It’s time I revisited my thoughts on ROWE. In the past six months, two high profile companies ended their versions of ROWE (Results Only Work Environment). Both Yahoo and Best Buy (the originator of ROWE) took away what most saw as a privilege, both the ability to work remotely and the absence of work hours. In a ROWE, performance was measured by one metric only: results.
If you missed my series last year on ROWE, you can read all three posts here:
In those posts, I share my experience with working in a ROWE and managing in a ROWE. I share the pluses and minuses along with some warnings for prospective ROWE companies.
What happened with Best Buy
In his announcement that Best Buy was ending ROWE at the Richfield, MN-based company, CEO Hubert Joly said that ROWE was “fundamentally flawed from a leadership standpoint.”
“This program was based on the premise that the right leadership style is always delegation,” wrote Joly in a column at the Star-Tribune. “It operated on the assumption that if an employee’s objectives were agreed to, the manager should always delegate to the employee how those objectives were met.”
Ultimately, their decision was based on what is best for their company. Company spokesman Matt Furman said just that:
“Bottom line, it’s ‘all hands on deck’ at Best Buy and that means having employees in the office as much as possible to collaborate and connect on ways to improve our business,”
My opinion on ROWE
Business owners often ask me if ROWE is right for their company. And my answer always has been and still is:
There is no perfect HR system or leadership system. ROWE is far from perfect. It has its merits and its inherent problems. Just like people.
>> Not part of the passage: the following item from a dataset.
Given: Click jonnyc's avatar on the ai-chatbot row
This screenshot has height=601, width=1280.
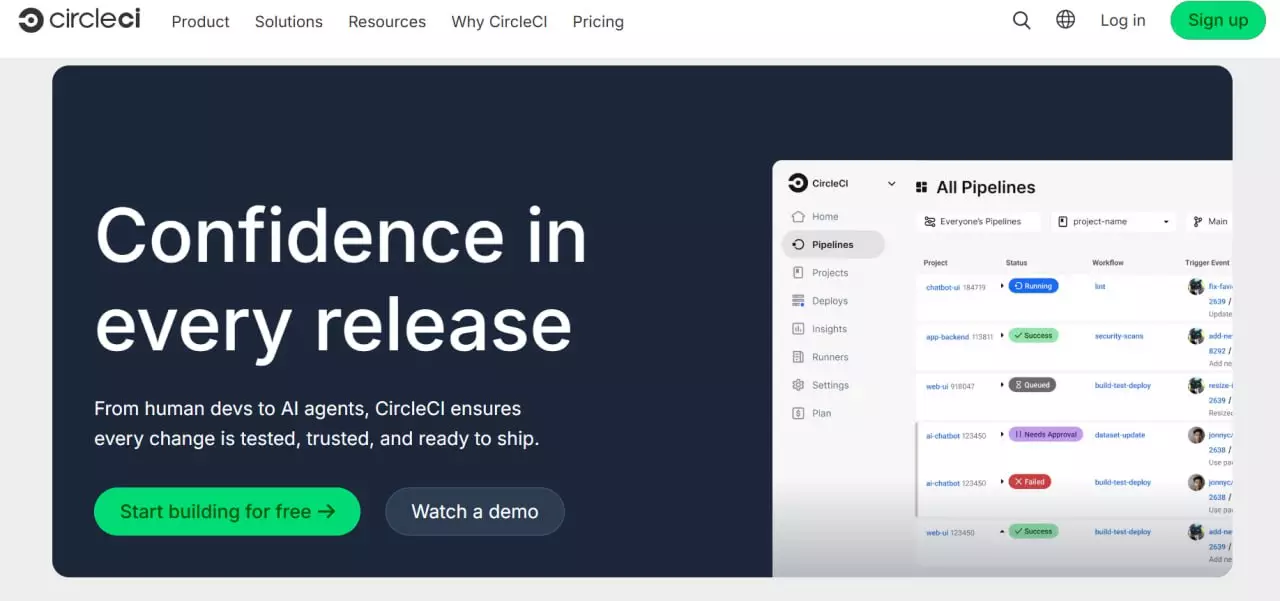Looking at the screenshot, I should tap(1196, 435).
Here is what I wrote last year. My position and advice remains the same:
I am neutral on ROWE in the same way I am neutral on Mac vs. PC. I have seen it done very well and very poorly. It is right for many companies and absolutely wrong for others. If you are considering it or your curiosity has been piqued by this series, here are some further resources I suggest.
- The book Why Work Sucks and How to Fix It by Cali Ressler and Jody Thompson, two former Best Buy employees who implemented ROWE there.
- The Go ROWE web site.
- Google “Results Only Work Environment” and read 3-4 positive and negative articles. Decide for yourself.
One note I would add on the book…read it even if you have no interest in ROWE whatsoever. There are tons of practical and effective tips for every organization big and small.
Second, their follow-up book is even more outstanding. Why Managing Sucks and How to Fix It. Dan Pink said it is one of the biggest ideas in talent in the last decade.” If you buy only one leadership book this year, make it that one.
Have you been a part of a ROWE? If so, what were the results? If not, is it something you would consider?